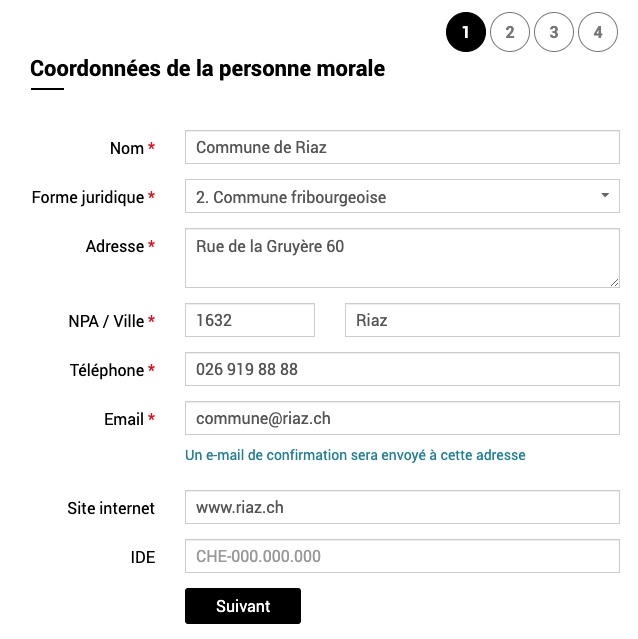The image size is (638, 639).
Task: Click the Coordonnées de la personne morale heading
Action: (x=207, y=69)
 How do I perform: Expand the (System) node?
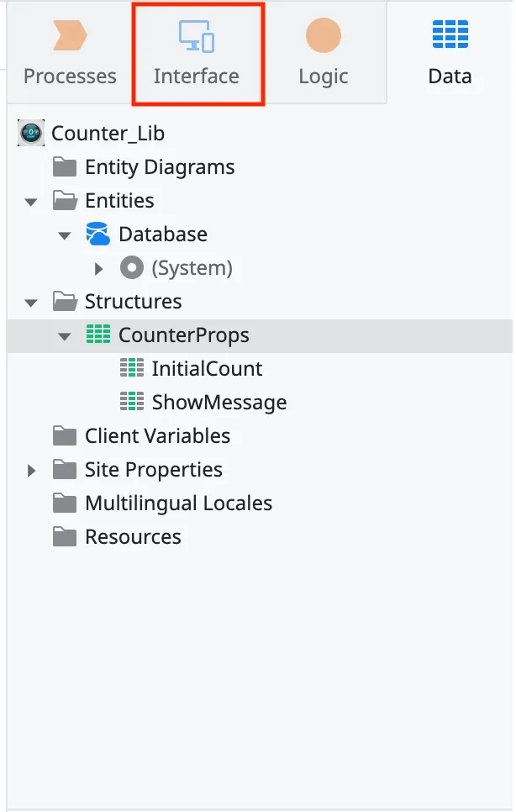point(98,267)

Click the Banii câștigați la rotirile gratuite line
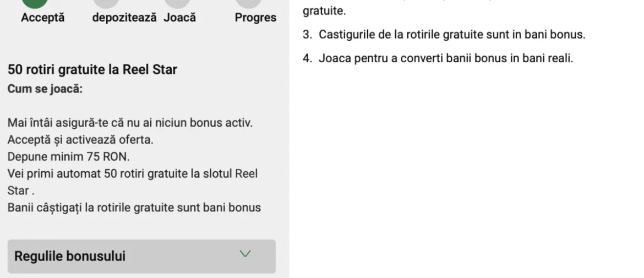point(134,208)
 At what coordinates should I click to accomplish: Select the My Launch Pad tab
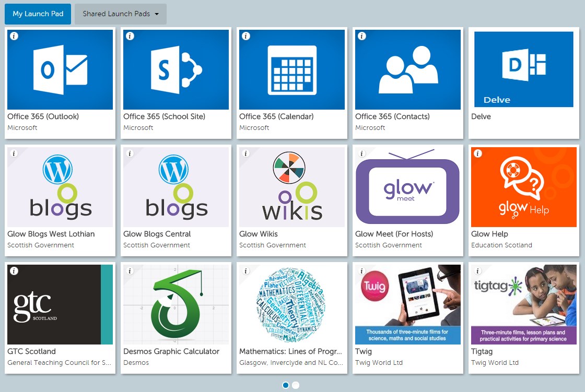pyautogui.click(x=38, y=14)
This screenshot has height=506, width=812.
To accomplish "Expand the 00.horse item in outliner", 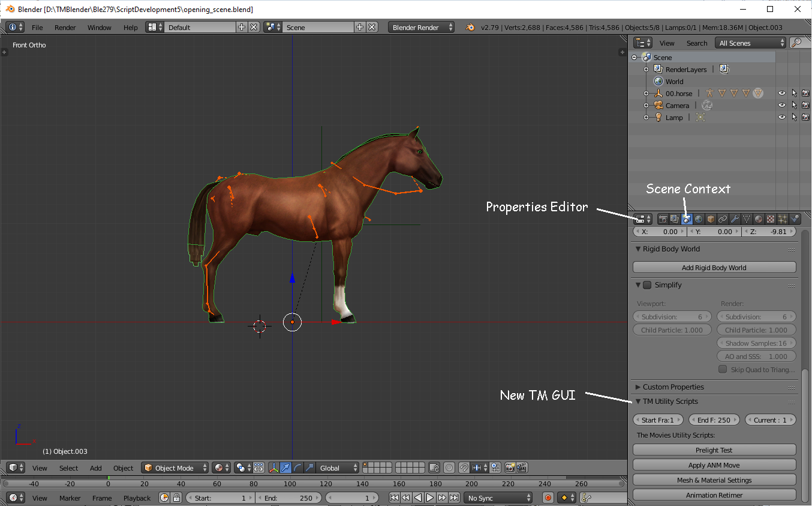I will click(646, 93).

#### To do
Would you copy, word for word, only the lines above from the one containing "How do I perform: Expand the (System) node?" through the one containing "This screenshot has height=506, width=812.", both included, and please leave out the pictures?

#### Task answer
 How do I perform: Expand the (System) node?
point(98,267)

Click the Banii câștigați la rotirile gratuite line
point(134,208)
 At what coordinates should I click to accomplish: Select the My Launch Pad tab
pyautogui.click(x=38, y=14)
This screenshot has height=506, width=812.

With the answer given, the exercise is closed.